**Assignment**. The answer must be an exact copy of the records, with every picture left out.

****

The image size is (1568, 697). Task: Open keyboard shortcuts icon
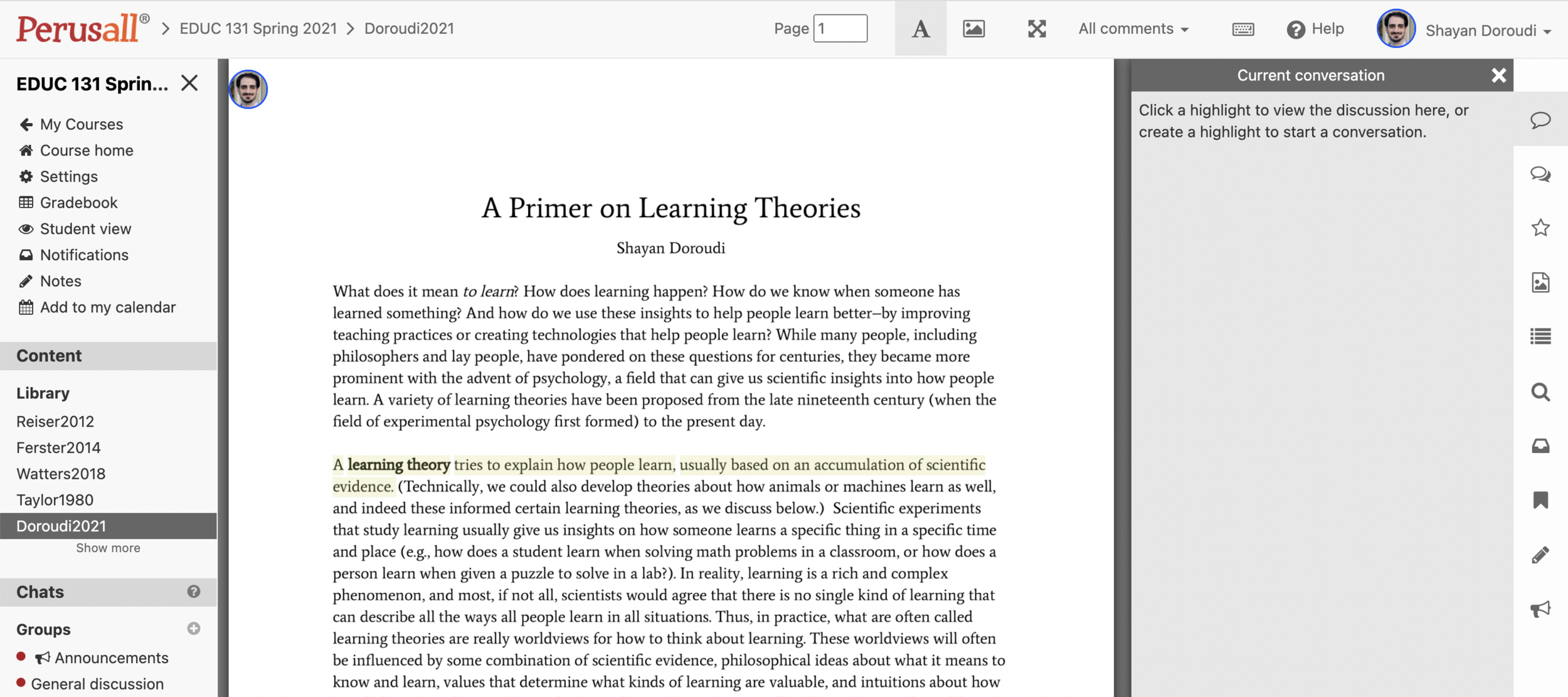(1242, 29)
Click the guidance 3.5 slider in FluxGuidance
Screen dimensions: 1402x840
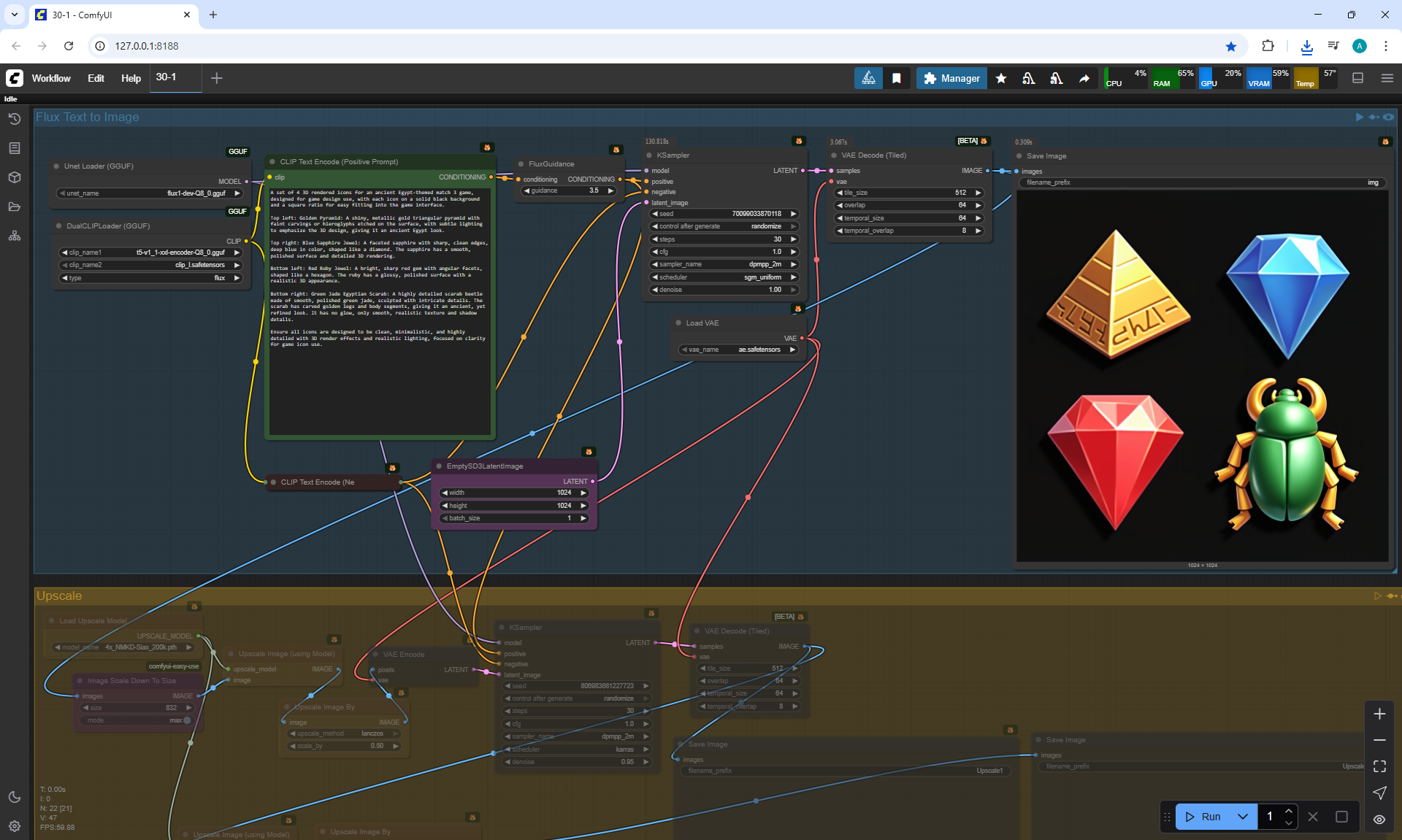[x=570, y=190]
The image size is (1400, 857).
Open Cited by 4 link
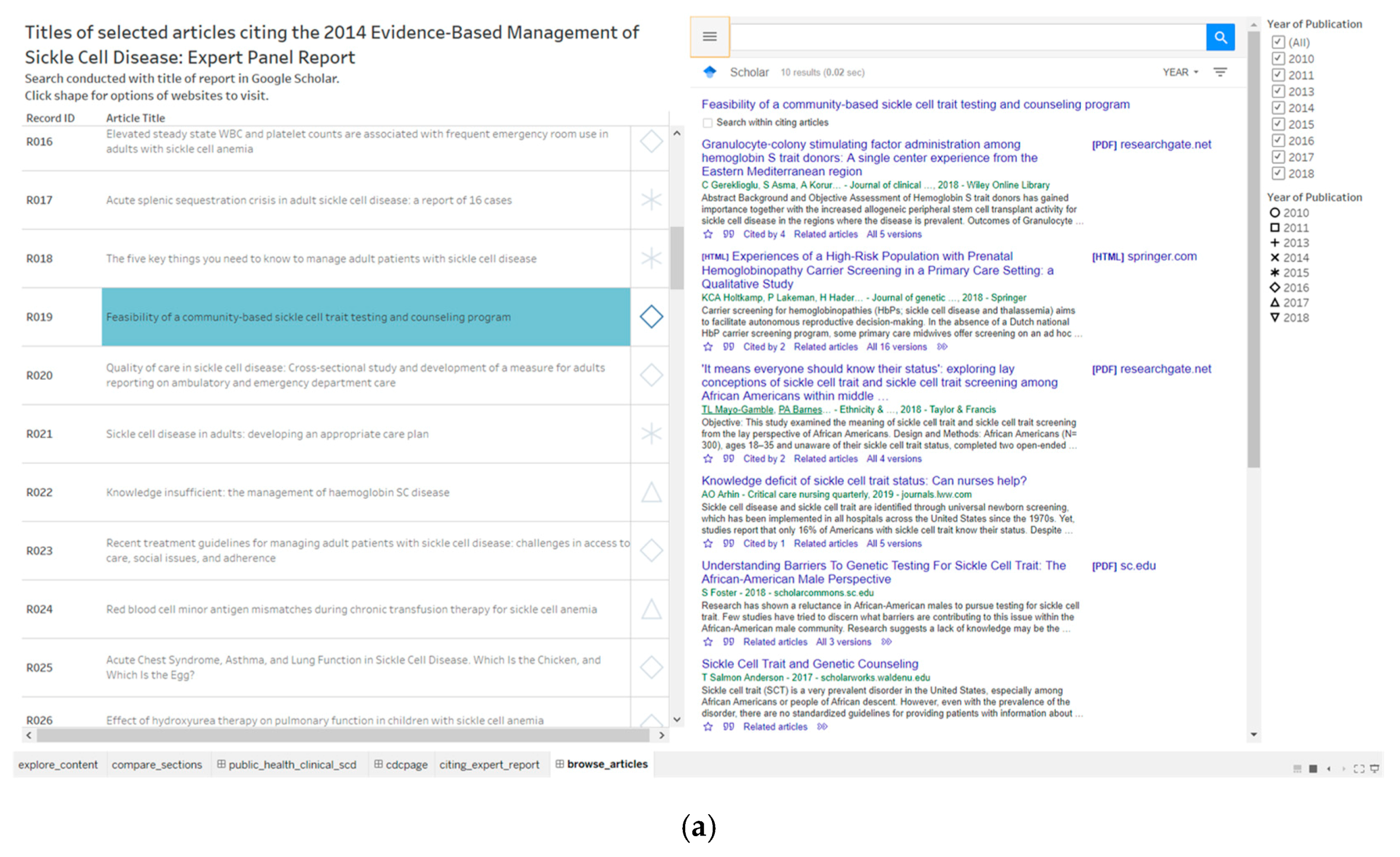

****

**Solution to this exercise**.
The image size is (1568, 697). Task: Open keyboard shortcuts icon
(1242, 29)
Click the guidance 3.5 slider in FluxGuidance
Screen dimensions: 1402x840
[x=570, y=190]
The image size is (1400, 857).
Open Cited by 4 link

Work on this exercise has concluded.